The Government has raised the deficit forecast for 2021 to 8.4% of GDP, which is seven tenths more than the 7.7% forecast included in the General State Budget (PGE) project.
This was advanced that Friday by the Minister of Finance and Government spokesperson, María Jesús Montero, before the Executive sends to Brussels, this Friday, the Stability Program with the new fiscal scenario and the update of the macroeconomic framework, as well as the National Reform Plan and the Recovery, Transformation and Resilience Plan, with the package of reforms and investments that Spain intends to promote to channel the 140,000 million European reconstruction funds that it will receive until 2026.
The upward revision of the public deficit for 2021 comes after the Government has lowered the forecast for economic growth for this year to 6.5% (from 9.8% that had been projected in October). The lower the economic growth, the lower the collection and the higher spending on unemployment, which is why the deficit forecast for this year now rises to 8.4%, according to Minister Montero’s explanations.
The spurt of economic growth in the first quarter of the year, with a fall of 0.5% linked to the third wave of the virus , has led the Government to correct its expectations for 2021. In return, those of 2022 have improved. for which a 7% growth is expected. “At the end of 2022 we will recover the levels of activity prior to the pandemic,” Montero said.
In addition, the deficit targets for 2021 and 2022, according to the minister, obey the dual purpose of the Government of ” maintaining economic growth stimuli for as long as necessary” and of adopting the tax increases provided by the Executive to the pace of recovery. “We will be evaluating how growth forecasts are progressing and to what extent the tax reform can be accelerated, delayed or applied in different phases,” said Montero.

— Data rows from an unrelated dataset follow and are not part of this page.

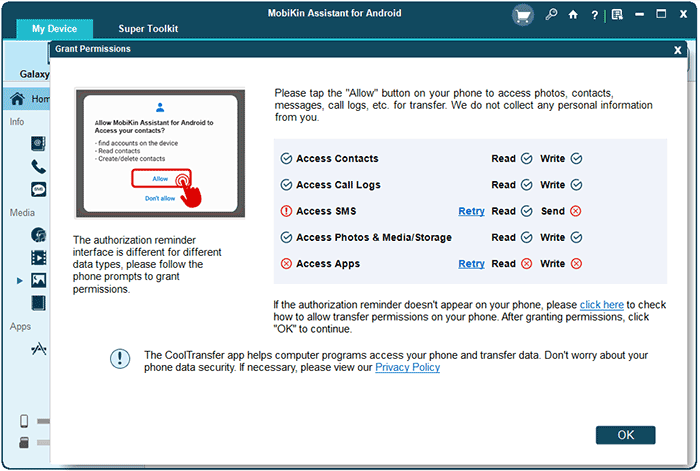Open the Privacy Policy link
Viewport: 700px width, 471px height.
[407, 367]
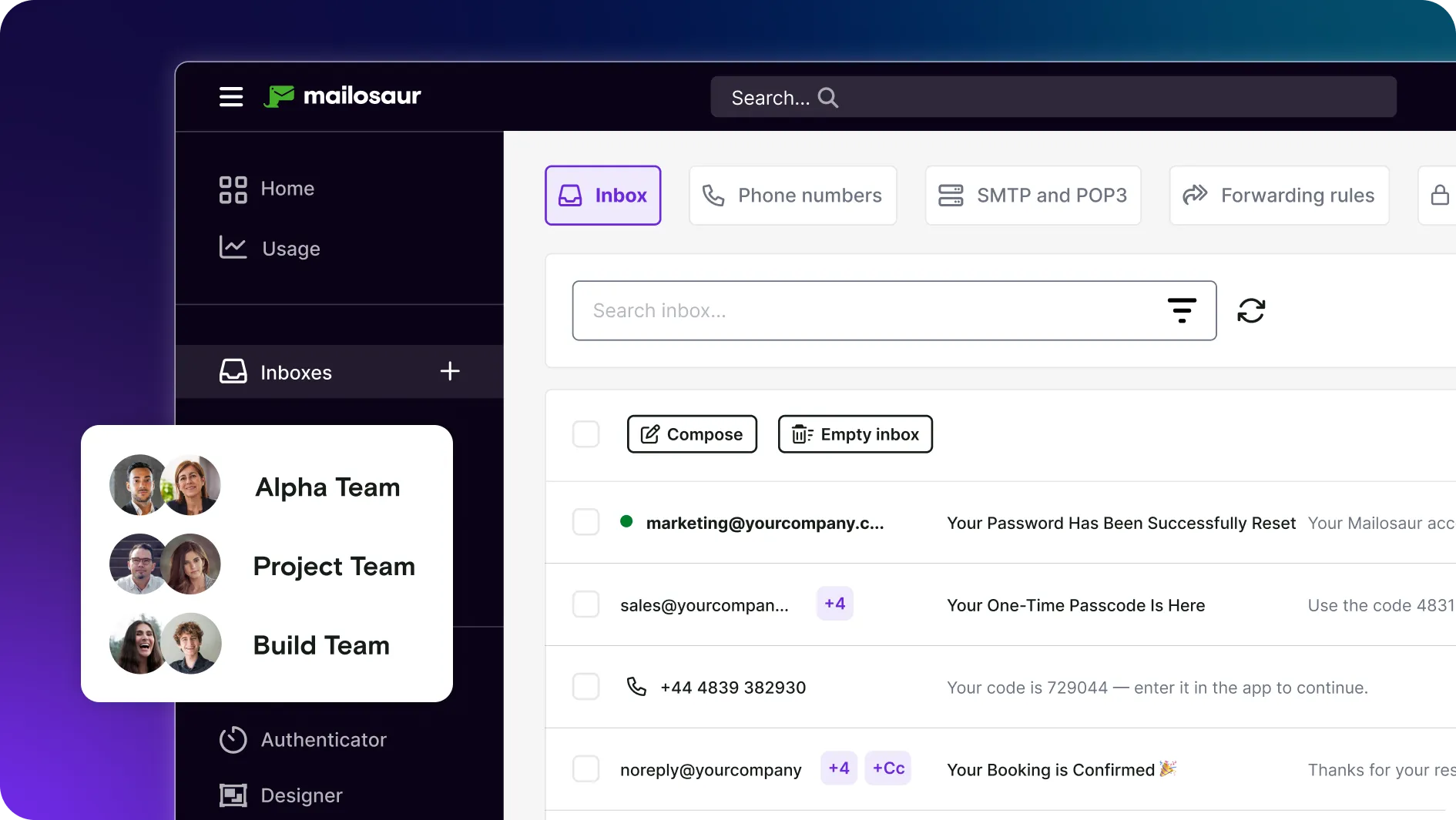Expand the +4 badge on the noreply email

click(x=839, y=768)
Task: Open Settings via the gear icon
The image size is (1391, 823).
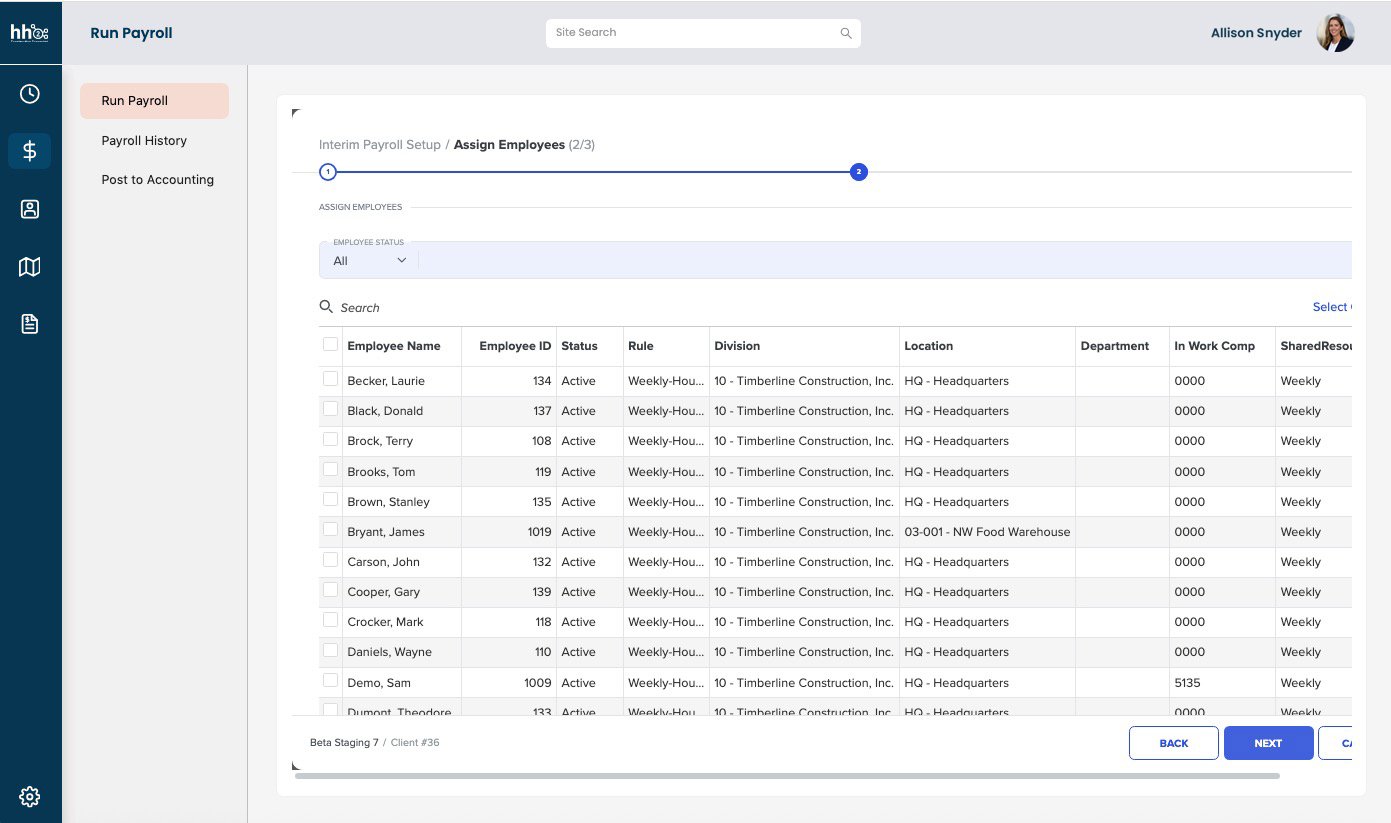Action: 29,796
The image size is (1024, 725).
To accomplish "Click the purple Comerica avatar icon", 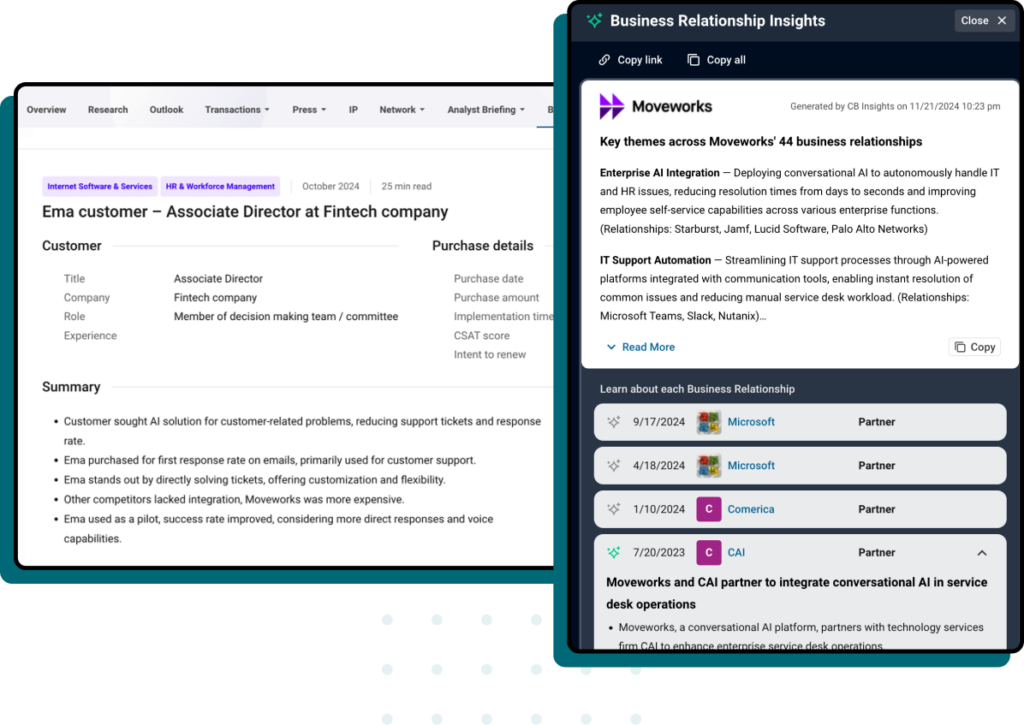I will point(708,509).
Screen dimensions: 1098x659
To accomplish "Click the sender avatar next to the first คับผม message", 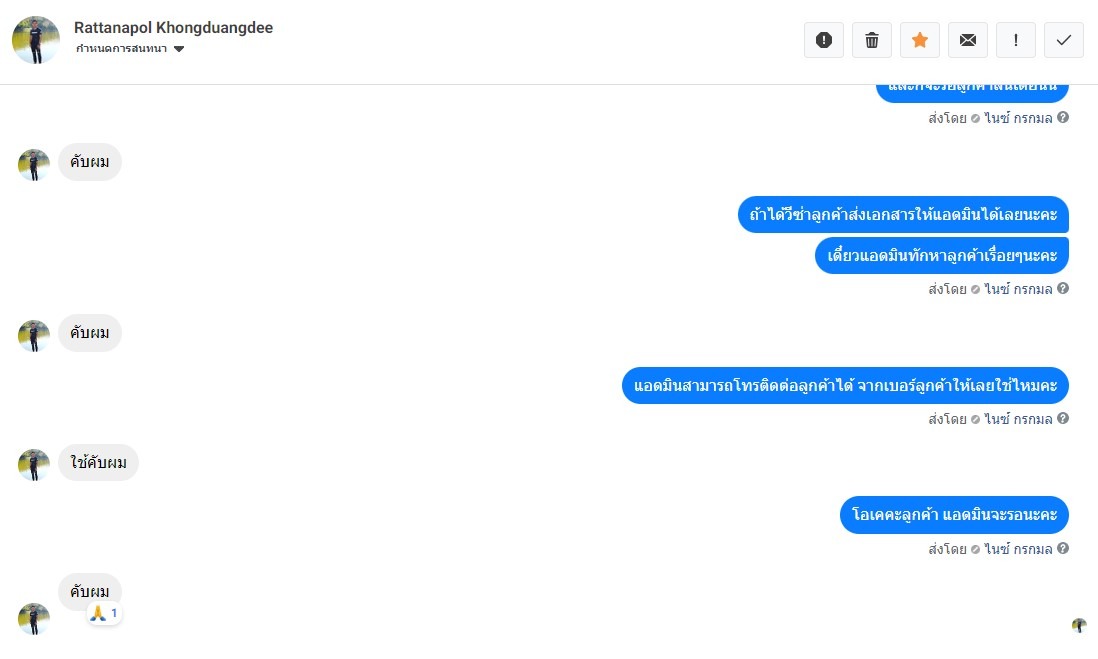I will tap(34, 165).
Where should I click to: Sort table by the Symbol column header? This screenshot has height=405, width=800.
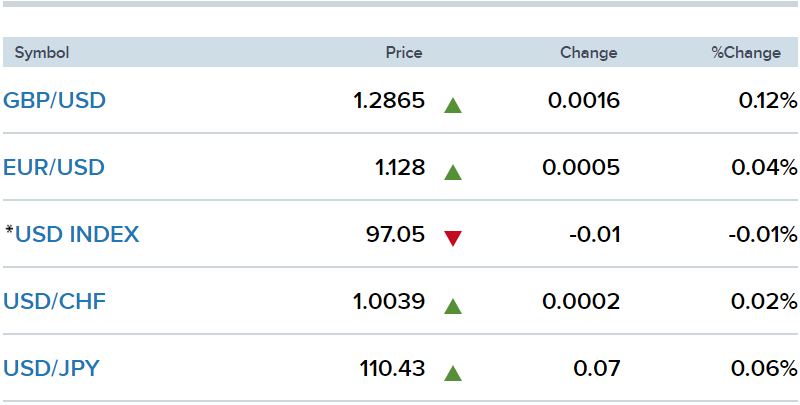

The minister refused to detail the possible impact of the tax reform committed by Spain before the European Commission until the year 2024, arguing that economic uncertainty makes that exercise impossible. In any case, Montero rejected that the absence of calculations on the tax increase has to do with the regional elections in the community of Madrid on May 4.
Path of deficit and debt
The Stability Plan document that all member states must submit to the European Commission before April 30 includes, on this occasion, the path of deficit and debt targets until 2024, one year after the current maximum term Spanish legislature (November 2023).
After having reached 11% of GDP in 2020, the Treasury forecasts that the public deficit will fall to 8.4% in 2021; to 5% in 2022; to 4% in 2023 and 3.2% in 2024. For its part, the public debt path traces a downward path, from 120% of GDP in 2020 to 112.1% in 2024, through 119.5% in 2021; 115.1% in 2022 and 113.5% in 2023.
Montero stressed that this path has been built “under an inertial scenario” ; that is, without incorporating any of the possible effects of the reforms that are part of the Recovery Plancommitted to Brussels, which includes tax increases and reform of the pension system, among other measures.
The Finance Minister stressed that, even under this “inertial” scenario, Spanish accounts would reach 2024 with a deficit of around 3%, meeting the objectives of the European Union Stability Pact. The measures adopted should result in an even smaller deficit, Montero stressed.
And this – he added – results in the “good reputation” of the Spanish government. “Without being forced by the fiscal rules (on hold, due to the covid), I present a path of stability that almost leads me to exit the Excessive Deficit Procedure in 2024,” said the minister, referring to the 3% objective that Brussels brand.